Heitkamp then pointed to the budget sequestration facing Congress during the lame duck session following the election. She said sequestration would be “a disaster” for jobs and for the economy if allowed to take place. Sequestration is a series of across-the-board budget cuts that would kick in at the end of the year due to last year’s failure to reach a budget.
The conversation soon was directed to what tax loopholes the candidates would favor closing to help rein in the deficit.
Berg said he favors an overall simplification of the tax code.
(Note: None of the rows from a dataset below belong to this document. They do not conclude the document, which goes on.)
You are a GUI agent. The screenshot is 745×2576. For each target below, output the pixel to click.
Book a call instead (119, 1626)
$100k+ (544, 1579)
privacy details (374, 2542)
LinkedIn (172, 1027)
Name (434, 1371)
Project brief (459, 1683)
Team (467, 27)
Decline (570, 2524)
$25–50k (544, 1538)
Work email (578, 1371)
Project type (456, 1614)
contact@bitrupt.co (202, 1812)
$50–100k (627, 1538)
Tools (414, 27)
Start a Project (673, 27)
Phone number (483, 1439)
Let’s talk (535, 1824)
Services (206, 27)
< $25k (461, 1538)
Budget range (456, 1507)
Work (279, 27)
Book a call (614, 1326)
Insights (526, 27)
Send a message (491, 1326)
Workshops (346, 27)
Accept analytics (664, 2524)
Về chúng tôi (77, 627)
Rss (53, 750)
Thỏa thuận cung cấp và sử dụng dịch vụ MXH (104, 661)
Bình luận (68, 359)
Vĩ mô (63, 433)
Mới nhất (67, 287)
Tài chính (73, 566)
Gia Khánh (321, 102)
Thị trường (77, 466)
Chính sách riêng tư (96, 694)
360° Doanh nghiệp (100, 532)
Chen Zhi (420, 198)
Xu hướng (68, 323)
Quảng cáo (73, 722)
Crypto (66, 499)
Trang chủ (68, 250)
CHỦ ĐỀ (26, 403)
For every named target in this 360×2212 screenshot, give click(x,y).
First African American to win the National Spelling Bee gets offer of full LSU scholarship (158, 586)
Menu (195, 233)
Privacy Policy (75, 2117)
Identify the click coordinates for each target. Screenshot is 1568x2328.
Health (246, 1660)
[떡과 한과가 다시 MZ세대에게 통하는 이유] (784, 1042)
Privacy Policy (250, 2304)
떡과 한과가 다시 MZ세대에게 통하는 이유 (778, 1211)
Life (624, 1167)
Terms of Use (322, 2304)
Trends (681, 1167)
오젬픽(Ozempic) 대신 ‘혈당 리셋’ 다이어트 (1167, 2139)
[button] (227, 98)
He said he’d start with lowering the corporate and individual income taxes to 25 percent and go from there.
Heitkamp countered that Berg’s proposal “lowers taxes for the very wealthy among us and raises taxes for the middle class.”
Berg then retorted that the difference between the two candidates should be very clear to voters.
“My opponent supports higher taxes. You can’t raise taxes and grow America’s economy,” Berg said.
Heitkamp said Berg was incorrect. She said she also sees the need for a reduction of the corporate tax rate “but we need to broaden the (tax) base.”
The two were also at odds over energy policy.
“I think we can really learn a lot from North Dakota nice,” Berg said. He went on to outline the EmPower North Dakota initiative launched in the early 2000s. The initiative brought stakeholders in the fossil fuel and renewable energy sectors together, developing a state energy policy that focuses on having the various energy sectors working together rather than competing, he said.
Berg said a similar business-friendly environment is needed on the national level. He pointed to statements of anti-fossil fuels rhetoric made by Reid in the media and he said President Barack Obama has a hostile attitude toward fossil fuels.
“When the president says ‘all of the above’ what he really means is ‘nothing from below,’” Berg said.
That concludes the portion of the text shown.